On Christmas Eve day, I set about turning our family room into a prison cell. I made jail bars out of construction paper and hung them from the ceiling, dragged up a cot from the basement and stripped it down to its thin, bare mattress,
brought in a large cooking pot and taped a sign, “For Urine,” onto it.
“Wow, what’s all this?” my mother asked.
“Getting ready for the play.”
She looked around the stark room. “Aren’t you just going to sing Christmas carols?”
I quickly pushed my father’s chain saw under the cot with my foot. “I don’t think we’re singing carols this year,” I said.
An hour before curtain time, I finally assembled my cast for our first and only rehearsal. During practice, it became apparent that my play was essentially a one-man show—I had virtually all the lines, including the narration. This didn’t sit well with my brother and sisters and cousins who, after much pleading on my part, reluctantly agreed to participate. Despite their lack of enthusiasm, when I opened the doors that separated our family room from our living room and saw the standing-room-only crowd of aunts, uncles, cousins and neighbors, I felt confident I could pull it off.
“Good evening,” I said, speaking in what I hoped was a Southern drawl. (The prison was set on an island “off the coast” of Tennessee.) “While y’all enjoy a safe and comfortable Christmas, we have to remember that there are men, good men, rotting away in smelly prisons who are having a real sad and lonely Christmas. For some of these poor fellers, human beings all, it might just be their last Christmas ever on God’s green Earth. Welcome to the ‘Miracle in Cell 307!’” I gravely bowed.
“The Miracle in what?” I heard my father ask. Then I heard him ask, “Is that my chain saw?”
The play proceeded in fits and starts. Despite the fact that my brother, Little Nicky, the sadistic guard, took his sweet time dying after I stabbed him with the shank (I wisely decided not to use the chain saw), and my father twice tried to stop
the play (“Okay, I think we’ve seen enough”), we eventually came to the climactic scene.
When my cousin, Big Nicky, the “strangely quiet but nice prisoner,” uttered his one line and was led away with a noose tied around his neck (while my sisters and I soulfully sang "Silent Night”), I felt we had triumphed. I stepped forward to once again narrate.
“No one knows to this day who that strangely quiet but nice prisoner was . . . the man who died for another’s sins.”
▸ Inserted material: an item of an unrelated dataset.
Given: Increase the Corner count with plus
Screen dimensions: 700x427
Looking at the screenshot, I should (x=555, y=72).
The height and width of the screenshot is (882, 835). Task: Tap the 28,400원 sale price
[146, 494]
“Holy Christ!” my father gasped.
I winked. “Exactly,” I said and bowed.
There was applause, but it was less than thunderous. I looked up, confused. I had expected tears, heart-rending sobs, a standing ovation, a spontaneous singing of “Joy to the World.” Instead, I heard the sound of muffled laughter. Laughter! Through my growing shock, I saw the faces of my audience, some laughing openly, others doing their best to hide it. When my older sister proclaimed the play stupid and my cousins and brother agreed, I raced off to my room, humiliated.
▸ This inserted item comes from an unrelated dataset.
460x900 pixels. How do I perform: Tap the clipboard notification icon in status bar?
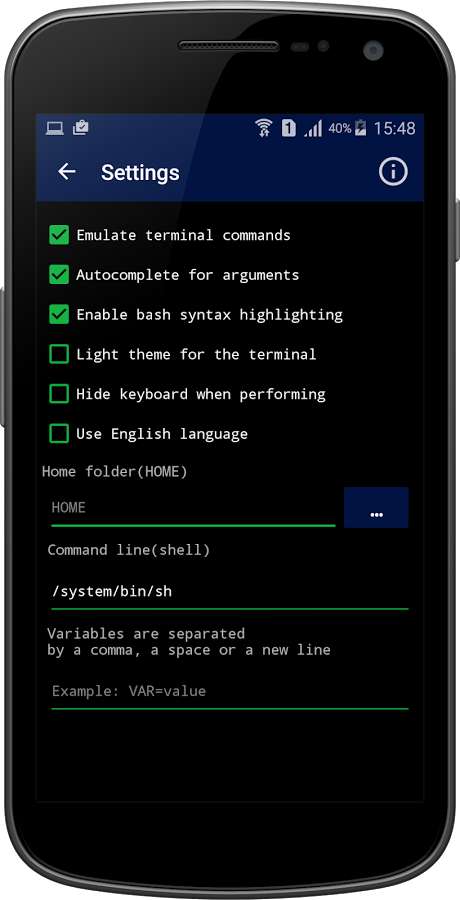(x=80, y=127)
I stayed there for awhile, fighting back tears and feeling very misunderstood. “Miracle” had been anything but. I started to cry. This was the worst Christmas ever, I decided.
My mother soon came upstairs and said things mothers are supposed to say, and I eventually felt better. “I thought your play was very interesting,” she said. “Though next year, you may just want to sing carols again.”
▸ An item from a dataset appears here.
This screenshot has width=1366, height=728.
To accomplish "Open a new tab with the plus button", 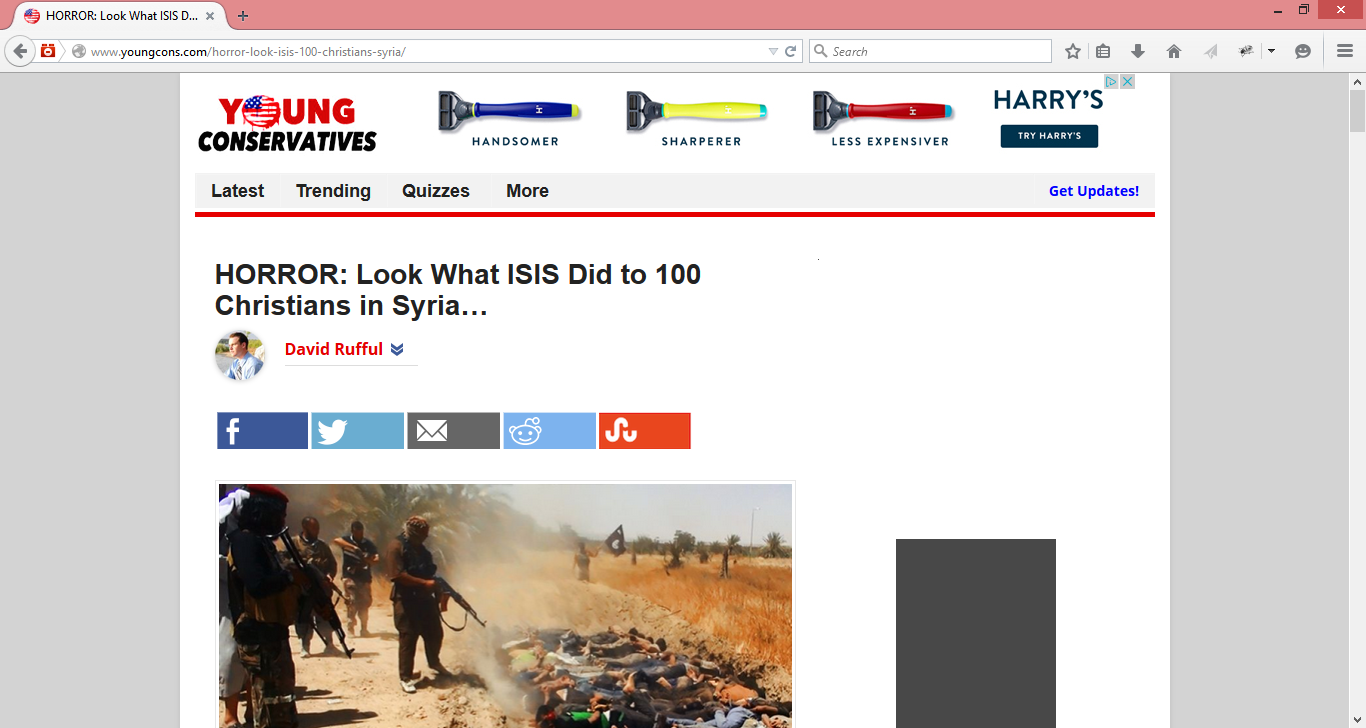I will 243,15.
“I wanted to make this Christmas special.”
“All Christmases are special. Just having the family together makes them special. So no more violence and no more plays about prisons in Tennessee. ”
“Okay,” I sniffled.
A year later I resisted the urge to write a sequel, “Miracle in North Vietnam” (set in a POW camp in Hanoi) and wrote another Nativity musical instead. It was unremarkable and unmemorable, but everyone liked it, and we all sang “Joy to the World” at the end.